研究課題
基盤研究(B)
本研究では、プロテアソーム分解系が関与するマウス受精卵のエピジェネティック・リプログラミングの分子制御機構を明らかにすることを目的としている。本年度は、受精直後のエピジェネティック・リプログラミングにおける母性タンパク質分解系の関与の検証とその時期にプロテアソーム分解系により分解される母性タンパク質群の同定を行った。まず、受精直後からプロテアソーム阻害剤MG132処理した1細胞期胚におけるRNAポリメラーゼIIの局在を検討したところ、無処理区と比較してRNAポリメラーゼIIの核移行時期は変わらなかったものの、RNAポリメラーゼIIのCTDのリン酸化修飾から示される転写伸長ならびに転写終結は遅れていることが明らかになった。さらに、核内RNAポリメラーゼIIのクロマチン結合も、プロテアソーム阻害剤MG132で処理した1細胞期胚では明らかに遅延していることが認められた。これらの結果から、受精直後のクロマチンリモデリングにプロテアソーム分解系が関与していることが認められた。そこで、この時期にプロテアソーム分解系で分解されるタンパク質群を、プロテオーム解析や公的データベースを利用したバイオインフォマティクス解析により検討したところ、ヒストン修飾・クロマチンリモデリング因子・ヒストンシャペロンに機能分類されたタンパク質群を同定することができた。今後、これらのプロテアソーム分解系の標的母性タンパク質として同定された候補タンパク質の発現プロファイルを明らかにするとともに、相互作用するタンパク質群の同定と検証、さらに受精直後のクロマチン構造の変化における機能解析を進める。
2: おおむね順調に進展している
本研究課題の採択以降、研究は順調に進展した。それに伴って、関連する論文4報・学会発表13報を公表することができている。これまでプロテアソーム分解系が胚性遺伝子の活性化に関わることを明らかにしていたが、その分子機序は未だ不明であった。本研究において、プロテアソーム分解系が受精直後のクロマチンリモデリングに関与することが認められこと、さらにバイオインフォマティクス解析から、受精直後の胚においてプロテアソーム分解系の標的母性タンパク質として、ヒストン修飾・クロマチンリモデリング因子・ヒストンシャペロンに機能分類することができた候補タンパク質を同定した。これらの結果から、本年度の研究進捗において、受精後の母性-胚性移行時期におけるプロテアソーム分解系の重要性を明らかにする上で充分なデータが得られていると判断された。

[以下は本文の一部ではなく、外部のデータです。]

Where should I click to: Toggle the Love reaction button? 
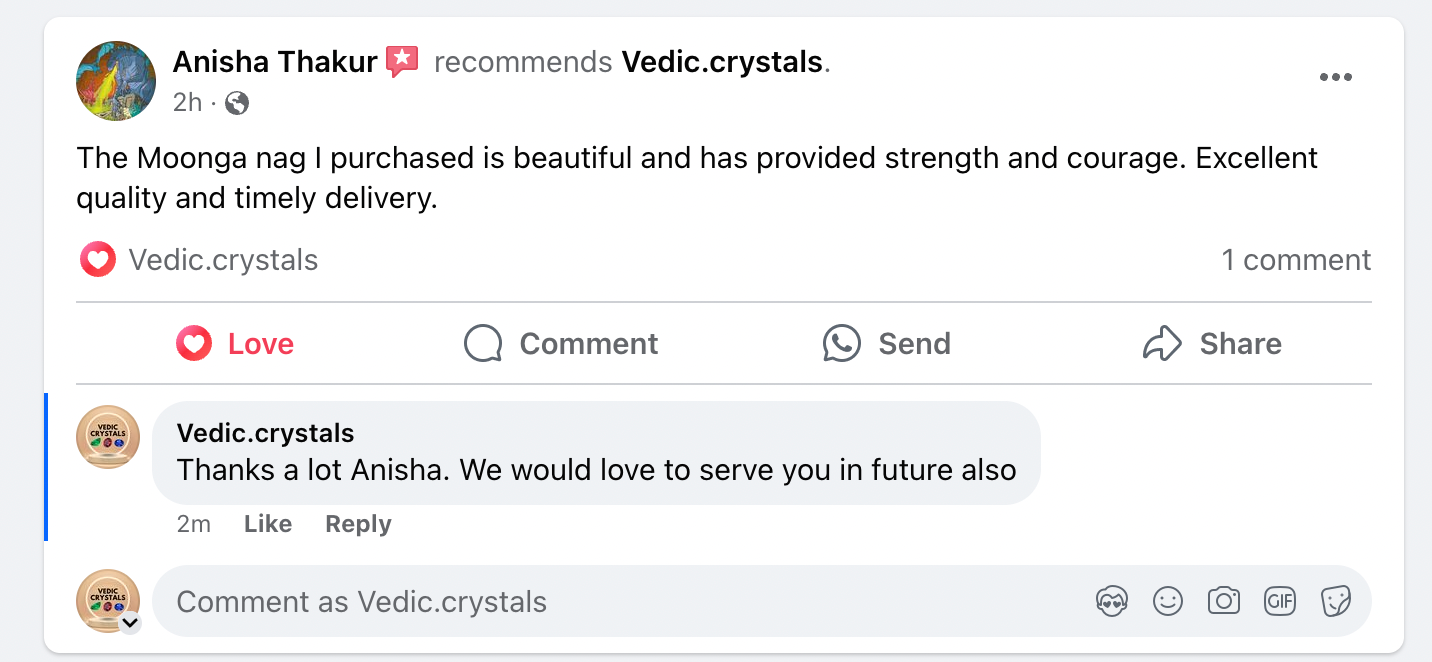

当初の研究計画に従って、受精直後の胚においてプロテアソーム分解系の標的母性タンパク質として同定された候補タンパク質の発現プロファイルを明らかにするとともに、相互作用するタンパク質群の同定と検証、さらに受精直後のクロマチン構造の変化における機能解析を進めることで、プロテアソーム分解系が関与するマウス受精卵のエピジェネティック・リプログラミングの分子制御機構解明に向けた知見を獲得する。
すべて 2014 2013
すべて 雑誌論文 (4件) (うち査読あり 4件、 オープンアクセス 1件、 謝辞記載あり 1件) 学会発表 (13件)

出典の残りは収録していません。